Some big financial firms have offered to buy the claims of thousands of MF Global customers, whose money went missing after the brokerage firm collapsed last year, the New York Times said, citing people involved in the negotiations.
MF Global filed for bankruptcy after it was forced to reveal it had bet billions on European sovereign debt, a disclosure that led to credit-rating downgrades and unnerved investors. Chief Executive Jon Corzine resigned days later.
James Giddens, the trustee in charge of liquidating MF Global's broker-dealer unit, has estimated that about $1.6 billion is missing from customer accounts.
Barclays, the Royal Bank of Scotland and the Seaport Group, a firm that specializes in distressed assets, are all now scrambling to buy MF Global customer claims, the New York Times said.

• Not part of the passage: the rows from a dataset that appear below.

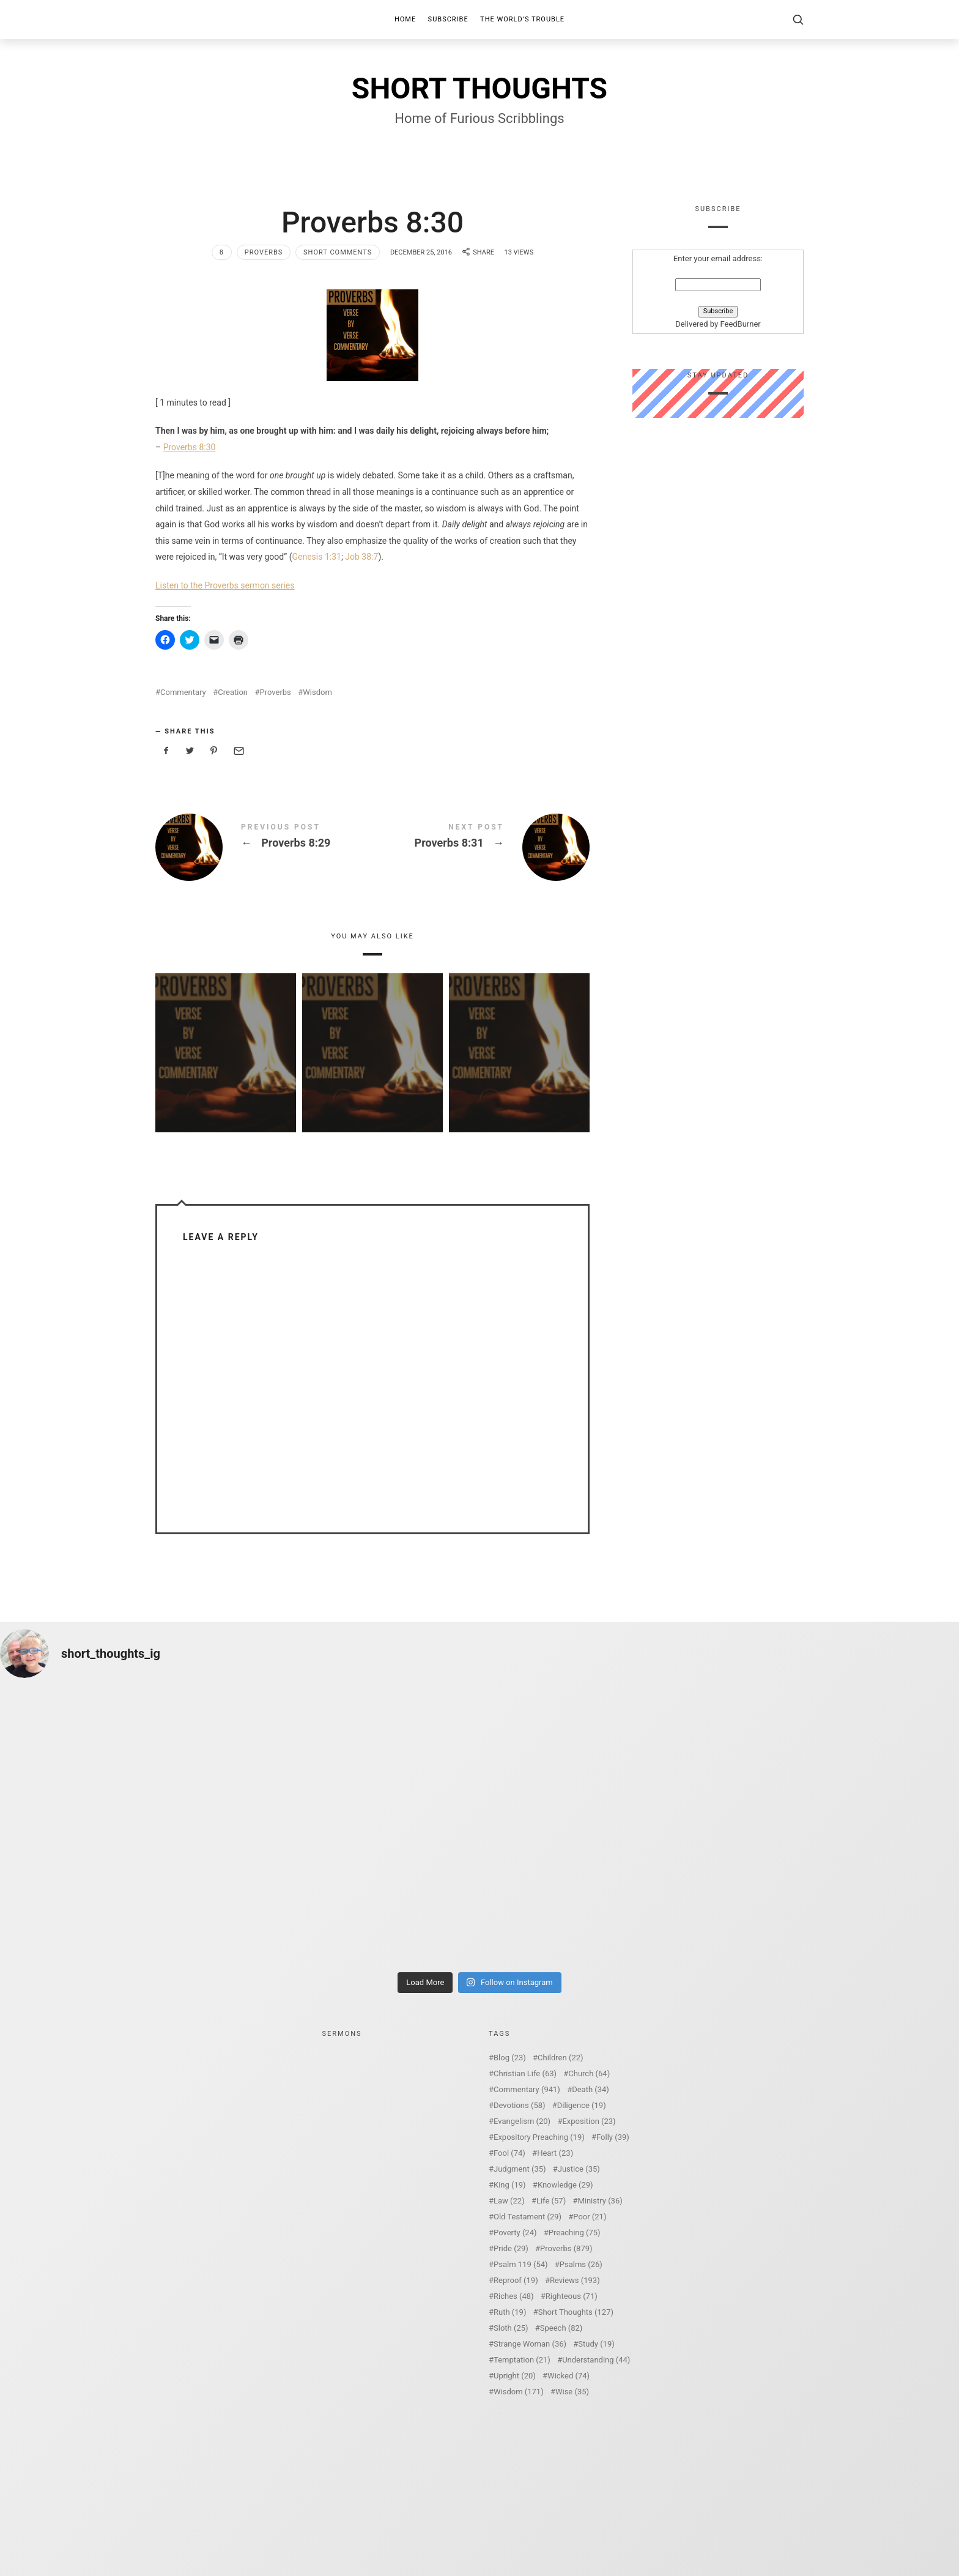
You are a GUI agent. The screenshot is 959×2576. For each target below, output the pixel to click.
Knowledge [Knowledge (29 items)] (565, 2185)
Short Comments (337, 252)
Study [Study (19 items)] (596, 2344)
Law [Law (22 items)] (509, 2201)
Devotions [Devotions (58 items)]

On Monday, Barclays Capital, the investment banking unit of the London-based bank, agreed to buy most claims for 90 percent of face value, the people told the newspaper.
Royal Bank of Scotland has said it will pay 91 percent for the claims of institutions, but not individuals, the paper added, citing a term sheet.
The banks do not plan to hold the claims on their books, but will sell them to hedge funds and other clients, according to the newspaper.
Both Barclays and Royal Bank of Scotland declined to comment to the New York Times. The paper said messages seeking comment from Seaport were not returned. None of the parties could immediately be reached for comment by Reuters.